→ **Consigne 1**
Indiquez si chacune des affirmations suivantes concorde avec le passage choisi, en répondant par oui ou par non et en citant les mots décisifs du passage. (a) La plupart des vacanciers possèdent leur mobile home. (b) Michel a pêché des araignées pour un couple de Suisses. (c) Virginie Ferré gère un camping quatre étoiles.
→ **Consigne 2**
Recopiez le passage choisi en commençant par « La marée était » et en allant jusqu'à « de vieux souvenirs. », et remplacez « bruine » par « pluie ».

→ **Passage choisi**

──────

À Réville, pour savoir si l'été a commencé, il faut plutôt se fier aux bruits des tongs sur le gravier du camping municipal qu'à la météo. La plupart des vacanciers sont propriétaires de leur mobile home et aiment se montrer accueillants avec ceux qui viennent pour la première fois découvrir leur petit coin de paradis, au bout du bout de la pointe de Jonville, dans la Manche.
La marée était clémente ce matin, donc Michel est allé pêcher quelques araignées en apnée pour en offrir à un couple de Belges. Alain se balade dans les allées en quête de voisins avec qui faire un brin de causette. Un groupe de vélo-touristes attend la réouverture de l'accueil, à l'abri de la bruine, pour pouvoir poser leurs tentes avant de reprendre leur tour du Cotentin à deux-roues. Celle que tout le monde appelle « Mamielie » est partie se réapprovisionner au Lidl. Elle est un peu « la mémoire du camping », révèle Virginie Ferré, la gérante de l'établissement trois étoiles. Il faut s'adresser à elle si l'on souhaite déterrer de vieux souvenirs.

──────

[Enregistrements conservés]
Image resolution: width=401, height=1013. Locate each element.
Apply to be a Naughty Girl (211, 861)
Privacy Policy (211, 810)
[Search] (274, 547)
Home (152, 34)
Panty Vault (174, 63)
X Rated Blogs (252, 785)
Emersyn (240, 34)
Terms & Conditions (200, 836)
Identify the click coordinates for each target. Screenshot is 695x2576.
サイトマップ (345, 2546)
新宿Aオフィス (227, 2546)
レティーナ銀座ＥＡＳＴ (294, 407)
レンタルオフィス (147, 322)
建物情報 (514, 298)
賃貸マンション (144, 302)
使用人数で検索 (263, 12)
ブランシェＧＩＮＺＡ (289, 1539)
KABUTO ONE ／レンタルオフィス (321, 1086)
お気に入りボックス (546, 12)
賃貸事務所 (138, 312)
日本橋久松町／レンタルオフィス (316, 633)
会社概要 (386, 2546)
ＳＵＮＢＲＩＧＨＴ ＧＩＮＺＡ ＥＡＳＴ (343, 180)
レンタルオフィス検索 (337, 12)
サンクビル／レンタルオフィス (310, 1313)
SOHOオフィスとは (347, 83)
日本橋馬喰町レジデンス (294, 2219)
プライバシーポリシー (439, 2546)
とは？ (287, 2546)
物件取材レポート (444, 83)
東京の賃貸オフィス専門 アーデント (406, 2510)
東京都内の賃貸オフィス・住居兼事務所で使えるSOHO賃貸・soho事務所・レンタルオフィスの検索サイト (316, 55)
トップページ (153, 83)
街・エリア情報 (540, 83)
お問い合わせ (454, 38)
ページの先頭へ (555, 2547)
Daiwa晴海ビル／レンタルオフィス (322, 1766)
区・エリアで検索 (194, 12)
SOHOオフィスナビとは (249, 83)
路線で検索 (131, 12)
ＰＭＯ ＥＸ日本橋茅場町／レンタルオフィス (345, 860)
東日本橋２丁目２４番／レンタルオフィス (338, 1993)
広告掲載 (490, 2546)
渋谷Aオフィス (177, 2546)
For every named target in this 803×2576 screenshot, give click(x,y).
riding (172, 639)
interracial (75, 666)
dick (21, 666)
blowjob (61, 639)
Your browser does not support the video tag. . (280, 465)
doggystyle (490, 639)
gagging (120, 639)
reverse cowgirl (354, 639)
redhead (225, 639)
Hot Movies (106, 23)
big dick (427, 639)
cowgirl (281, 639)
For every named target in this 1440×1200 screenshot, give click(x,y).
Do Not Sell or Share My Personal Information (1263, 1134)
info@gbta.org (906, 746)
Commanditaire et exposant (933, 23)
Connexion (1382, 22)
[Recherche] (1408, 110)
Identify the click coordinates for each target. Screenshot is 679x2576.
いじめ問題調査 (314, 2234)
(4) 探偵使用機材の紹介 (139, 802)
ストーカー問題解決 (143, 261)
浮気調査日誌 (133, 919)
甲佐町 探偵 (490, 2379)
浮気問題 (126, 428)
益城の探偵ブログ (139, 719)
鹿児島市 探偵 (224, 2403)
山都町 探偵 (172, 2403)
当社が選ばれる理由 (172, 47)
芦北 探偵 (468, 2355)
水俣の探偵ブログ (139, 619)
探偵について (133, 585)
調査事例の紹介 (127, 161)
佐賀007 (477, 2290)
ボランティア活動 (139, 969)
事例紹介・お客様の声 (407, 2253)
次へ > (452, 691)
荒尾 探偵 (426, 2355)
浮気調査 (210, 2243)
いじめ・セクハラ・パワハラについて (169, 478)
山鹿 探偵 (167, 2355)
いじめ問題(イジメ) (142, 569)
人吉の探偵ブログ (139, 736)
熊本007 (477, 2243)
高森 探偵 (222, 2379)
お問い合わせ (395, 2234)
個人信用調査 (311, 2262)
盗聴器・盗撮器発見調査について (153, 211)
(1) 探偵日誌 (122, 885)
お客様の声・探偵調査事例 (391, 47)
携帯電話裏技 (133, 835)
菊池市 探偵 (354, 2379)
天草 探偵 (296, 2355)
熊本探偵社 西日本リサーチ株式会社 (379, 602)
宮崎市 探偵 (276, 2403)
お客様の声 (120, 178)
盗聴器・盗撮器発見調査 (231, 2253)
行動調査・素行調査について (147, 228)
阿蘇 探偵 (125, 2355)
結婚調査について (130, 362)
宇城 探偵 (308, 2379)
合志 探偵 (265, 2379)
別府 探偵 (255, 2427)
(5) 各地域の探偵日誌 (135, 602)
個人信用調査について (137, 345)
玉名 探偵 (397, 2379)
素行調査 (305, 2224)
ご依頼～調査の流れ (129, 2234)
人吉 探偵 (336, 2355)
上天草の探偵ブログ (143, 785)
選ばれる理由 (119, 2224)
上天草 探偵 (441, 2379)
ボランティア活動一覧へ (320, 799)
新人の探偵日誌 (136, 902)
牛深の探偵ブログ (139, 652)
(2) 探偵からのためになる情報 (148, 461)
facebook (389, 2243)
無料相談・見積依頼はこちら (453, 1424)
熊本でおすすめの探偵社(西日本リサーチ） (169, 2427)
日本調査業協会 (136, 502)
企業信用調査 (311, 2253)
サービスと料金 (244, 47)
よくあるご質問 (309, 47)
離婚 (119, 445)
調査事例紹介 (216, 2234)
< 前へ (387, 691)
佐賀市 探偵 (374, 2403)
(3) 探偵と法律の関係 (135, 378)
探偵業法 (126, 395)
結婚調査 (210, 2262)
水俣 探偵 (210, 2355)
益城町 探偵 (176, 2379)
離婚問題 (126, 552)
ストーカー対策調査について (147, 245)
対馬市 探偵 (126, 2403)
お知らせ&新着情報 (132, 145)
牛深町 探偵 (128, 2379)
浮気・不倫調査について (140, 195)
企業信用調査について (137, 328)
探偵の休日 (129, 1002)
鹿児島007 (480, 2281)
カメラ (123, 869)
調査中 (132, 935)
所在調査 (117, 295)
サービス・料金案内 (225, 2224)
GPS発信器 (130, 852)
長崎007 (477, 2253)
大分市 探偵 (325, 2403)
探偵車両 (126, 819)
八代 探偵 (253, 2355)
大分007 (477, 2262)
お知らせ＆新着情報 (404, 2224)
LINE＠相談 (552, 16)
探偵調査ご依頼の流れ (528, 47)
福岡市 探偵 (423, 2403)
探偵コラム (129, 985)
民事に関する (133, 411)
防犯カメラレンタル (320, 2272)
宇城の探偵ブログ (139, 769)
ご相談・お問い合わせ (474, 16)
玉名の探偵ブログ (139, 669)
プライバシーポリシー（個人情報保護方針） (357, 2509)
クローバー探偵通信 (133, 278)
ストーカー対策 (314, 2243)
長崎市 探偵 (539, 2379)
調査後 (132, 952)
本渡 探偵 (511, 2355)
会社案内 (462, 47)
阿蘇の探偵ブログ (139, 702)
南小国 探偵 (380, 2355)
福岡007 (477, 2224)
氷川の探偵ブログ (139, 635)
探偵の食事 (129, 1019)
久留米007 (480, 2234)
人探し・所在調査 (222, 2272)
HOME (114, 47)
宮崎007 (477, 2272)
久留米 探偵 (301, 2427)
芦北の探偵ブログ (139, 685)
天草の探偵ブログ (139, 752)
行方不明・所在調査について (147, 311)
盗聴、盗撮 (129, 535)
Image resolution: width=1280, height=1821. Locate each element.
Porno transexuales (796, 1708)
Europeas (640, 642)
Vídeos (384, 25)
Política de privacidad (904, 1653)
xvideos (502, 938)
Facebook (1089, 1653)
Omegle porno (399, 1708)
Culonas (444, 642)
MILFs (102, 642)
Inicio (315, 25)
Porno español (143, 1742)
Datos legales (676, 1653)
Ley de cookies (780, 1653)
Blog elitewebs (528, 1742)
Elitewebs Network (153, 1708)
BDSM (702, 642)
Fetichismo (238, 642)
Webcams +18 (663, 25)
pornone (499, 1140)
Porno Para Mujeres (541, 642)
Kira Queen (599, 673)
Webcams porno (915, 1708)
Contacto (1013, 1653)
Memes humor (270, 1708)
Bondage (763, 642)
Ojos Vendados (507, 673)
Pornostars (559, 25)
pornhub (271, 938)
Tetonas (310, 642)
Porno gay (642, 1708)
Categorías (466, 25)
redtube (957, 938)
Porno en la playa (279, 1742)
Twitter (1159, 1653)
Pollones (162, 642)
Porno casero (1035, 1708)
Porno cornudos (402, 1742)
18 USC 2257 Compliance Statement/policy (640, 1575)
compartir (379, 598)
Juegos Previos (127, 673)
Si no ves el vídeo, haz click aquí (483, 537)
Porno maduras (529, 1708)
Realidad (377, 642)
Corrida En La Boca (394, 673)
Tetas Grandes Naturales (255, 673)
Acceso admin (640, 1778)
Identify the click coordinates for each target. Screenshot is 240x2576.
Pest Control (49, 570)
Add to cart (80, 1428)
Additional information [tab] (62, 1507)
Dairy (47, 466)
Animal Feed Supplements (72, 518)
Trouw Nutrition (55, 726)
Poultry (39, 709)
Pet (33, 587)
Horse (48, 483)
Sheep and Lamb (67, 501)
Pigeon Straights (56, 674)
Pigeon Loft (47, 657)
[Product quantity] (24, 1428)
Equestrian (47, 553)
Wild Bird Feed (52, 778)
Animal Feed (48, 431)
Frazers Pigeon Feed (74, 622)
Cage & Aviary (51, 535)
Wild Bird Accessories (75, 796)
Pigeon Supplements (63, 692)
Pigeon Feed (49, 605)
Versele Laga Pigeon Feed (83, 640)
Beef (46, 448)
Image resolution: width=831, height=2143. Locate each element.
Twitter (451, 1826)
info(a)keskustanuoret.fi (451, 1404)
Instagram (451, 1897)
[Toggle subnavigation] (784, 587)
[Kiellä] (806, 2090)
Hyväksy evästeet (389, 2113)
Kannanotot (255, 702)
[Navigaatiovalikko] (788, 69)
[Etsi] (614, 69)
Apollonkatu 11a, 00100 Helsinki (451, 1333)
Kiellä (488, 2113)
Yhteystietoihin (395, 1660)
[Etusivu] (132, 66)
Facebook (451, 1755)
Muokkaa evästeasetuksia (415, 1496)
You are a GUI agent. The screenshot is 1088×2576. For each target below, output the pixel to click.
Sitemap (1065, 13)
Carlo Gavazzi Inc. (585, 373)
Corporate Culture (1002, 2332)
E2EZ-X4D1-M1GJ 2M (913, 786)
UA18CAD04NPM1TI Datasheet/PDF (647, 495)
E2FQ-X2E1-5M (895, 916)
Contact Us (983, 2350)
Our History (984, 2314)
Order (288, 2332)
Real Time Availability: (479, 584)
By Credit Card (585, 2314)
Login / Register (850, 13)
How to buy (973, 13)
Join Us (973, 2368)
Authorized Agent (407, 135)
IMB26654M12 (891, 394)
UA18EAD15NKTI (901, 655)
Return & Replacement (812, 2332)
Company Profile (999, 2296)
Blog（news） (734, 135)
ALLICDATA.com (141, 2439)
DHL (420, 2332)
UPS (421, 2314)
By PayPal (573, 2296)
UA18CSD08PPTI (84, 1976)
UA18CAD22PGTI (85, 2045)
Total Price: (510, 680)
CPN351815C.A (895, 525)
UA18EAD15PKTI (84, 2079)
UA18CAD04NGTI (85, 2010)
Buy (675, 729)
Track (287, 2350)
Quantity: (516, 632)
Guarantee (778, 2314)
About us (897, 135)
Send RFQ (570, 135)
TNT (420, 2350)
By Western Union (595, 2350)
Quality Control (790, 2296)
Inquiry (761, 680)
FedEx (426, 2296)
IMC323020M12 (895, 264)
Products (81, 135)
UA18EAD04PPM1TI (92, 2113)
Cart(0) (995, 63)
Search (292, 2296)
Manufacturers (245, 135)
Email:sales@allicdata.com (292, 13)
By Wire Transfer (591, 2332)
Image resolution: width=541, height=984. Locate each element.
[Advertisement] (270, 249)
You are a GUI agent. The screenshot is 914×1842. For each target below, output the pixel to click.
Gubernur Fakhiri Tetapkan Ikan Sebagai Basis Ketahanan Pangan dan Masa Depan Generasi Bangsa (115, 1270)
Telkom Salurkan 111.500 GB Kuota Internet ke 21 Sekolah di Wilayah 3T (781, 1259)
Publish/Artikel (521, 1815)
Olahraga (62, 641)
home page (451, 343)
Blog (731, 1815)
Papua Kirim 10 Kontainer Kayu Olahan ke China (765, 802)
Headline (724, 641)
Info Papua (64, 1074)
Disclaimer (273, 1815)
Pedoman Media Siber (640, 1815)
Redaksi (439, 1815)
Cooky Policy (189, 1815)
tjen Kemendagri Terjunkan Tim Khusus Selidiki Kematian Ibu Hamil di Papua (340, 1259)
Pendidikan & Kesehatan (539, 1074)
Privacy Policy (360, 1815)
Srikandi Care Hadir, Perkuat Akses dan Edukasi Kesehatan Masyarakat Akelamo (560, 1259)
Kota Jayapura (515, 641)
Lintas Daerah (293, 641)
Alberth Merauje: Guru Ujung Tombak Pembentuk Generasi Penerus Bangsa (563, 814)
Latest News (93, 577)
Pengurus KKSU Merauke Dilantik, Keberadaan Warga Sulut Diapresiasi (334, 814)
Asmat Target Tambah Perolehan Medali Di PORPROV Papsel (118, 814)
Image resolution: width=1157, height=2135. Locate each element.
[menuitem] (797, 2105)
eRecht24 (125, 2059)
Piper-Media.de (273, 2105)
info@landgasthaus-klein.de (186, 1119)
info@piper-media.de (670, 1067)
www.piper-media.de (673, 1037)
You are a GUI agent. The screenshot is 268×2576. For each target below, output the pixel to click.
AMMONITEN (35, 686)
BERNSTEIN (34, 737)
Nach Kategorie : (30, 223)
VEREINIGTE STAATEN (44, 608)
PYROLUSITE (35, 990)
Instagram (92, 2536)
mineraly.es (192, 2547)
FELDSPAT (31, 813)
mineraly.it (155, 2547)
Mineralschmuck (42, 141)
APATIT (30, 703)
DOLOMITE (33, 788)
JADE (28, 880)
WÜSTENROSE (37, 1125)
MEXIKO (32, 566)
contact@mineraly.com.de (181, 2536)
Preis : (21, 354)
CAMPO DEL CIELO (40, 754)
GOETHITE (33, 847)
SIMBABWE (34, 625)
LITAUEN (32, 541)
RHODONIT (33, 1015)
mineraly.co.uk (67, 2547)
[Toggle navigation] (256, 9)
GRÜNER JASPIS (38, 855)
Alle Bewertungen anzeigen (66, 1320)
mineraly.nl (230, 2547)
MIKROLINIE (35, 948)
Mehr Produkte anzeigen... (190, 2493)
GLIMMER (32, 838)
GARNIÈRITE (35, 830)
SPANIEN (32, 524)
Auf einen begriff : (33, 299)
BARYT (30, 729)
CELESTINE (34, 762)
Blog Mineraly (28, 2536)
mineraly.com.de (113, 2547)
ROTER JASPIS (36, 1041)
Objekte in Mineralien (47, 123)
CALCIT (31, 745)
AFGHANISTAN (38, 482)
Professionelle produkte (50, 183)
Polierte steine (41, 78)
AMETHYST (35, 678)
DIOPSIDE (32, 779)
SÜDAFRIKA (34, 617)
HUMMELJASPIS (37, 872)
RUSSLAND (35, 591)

──────

→ **Zone de réponse 1**
(a) Oui : « La plupart des vacanciers sont propriétaires de leur mobile home ».
(b) Non : « pour en offrir à un couple de Belges ».
(c) Non : « la gérante de l'établissement trois étoiles ».

→ **Zone de réponse 2**
La marée était clémente ce matin, donc Michel est allé pêcher quelques araignées en apnée pour en offrir à un couple de Belges. Alain se balade dans les allées en quête de voisins avec qui faire un brin de causette. Un groupe de vélo-touristes attend la réouverture de l'accueil, à l'abri de la pluie, pour pouvoir poser leurs tentes avant de reprendre leur tour du Cotentin à deux-roues. Celle que tout le monde appelle « Mamielie » est partie se réapprovisionner au Lidl. Elle est un peu « la mémoire du camping », révèle Virginie Ferré, la gérante de l'établissement trois étoiles. Il faut s'adresser à elle si l'on souhaite déterrer de vieux souvenirs.